**WHAT THE EXERCISE ASKS**.
After locating the line that contains "Task: Open Jayme Franklin's profile picture" in the records below, write out exactly that line and each line after it through the one that contains "Select the Extraction", and nothing else.

:: INFORMATION

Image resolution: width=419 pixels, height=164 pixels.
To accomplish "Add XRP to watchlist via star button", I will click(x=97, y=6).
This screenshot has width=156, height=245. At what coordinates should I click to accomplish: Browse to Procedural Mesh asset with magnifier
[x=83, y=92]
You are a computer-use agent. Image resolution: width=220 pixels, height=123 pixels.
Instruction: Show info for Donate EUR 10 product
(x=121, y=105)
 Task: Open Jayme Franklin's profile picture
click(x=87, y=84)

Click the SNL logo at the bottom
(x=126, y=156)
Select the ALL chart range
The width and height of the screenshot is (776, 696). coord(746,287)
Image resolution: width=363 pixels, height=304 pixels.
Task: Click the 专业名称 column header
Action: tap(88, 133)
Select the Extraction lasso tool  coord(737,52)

::::
:: INFORMATION

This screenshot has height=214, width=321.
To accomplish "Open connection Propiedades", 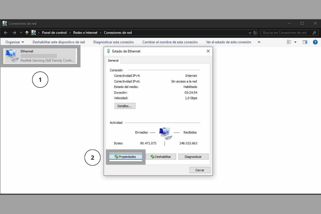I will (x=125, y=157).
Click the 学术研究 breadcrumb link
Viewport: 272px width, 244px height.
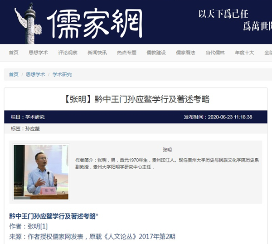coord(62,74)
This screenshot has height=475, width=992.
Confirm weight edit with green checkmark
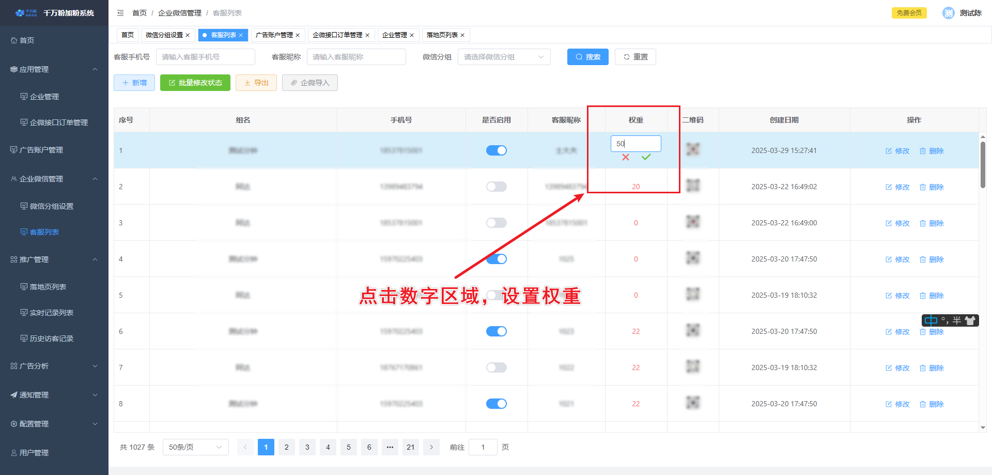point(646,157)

::::

**EXERCISE ANSWER**.
 Task: Open Jayme Franklin's profile picture
click(x=87, y=84)

Click the SNL logo at the bottom
(x=126, y=156)
Select the ALL chart range
The width and height of the screenshot is (776, 696). coord(746,287)
Image resolution: width=363 pixels, height=304 pixels.
Task: Click the 专业名称 column header
Action: tap(88, 133)
Select the Extraction lasso tool  coord(737,52)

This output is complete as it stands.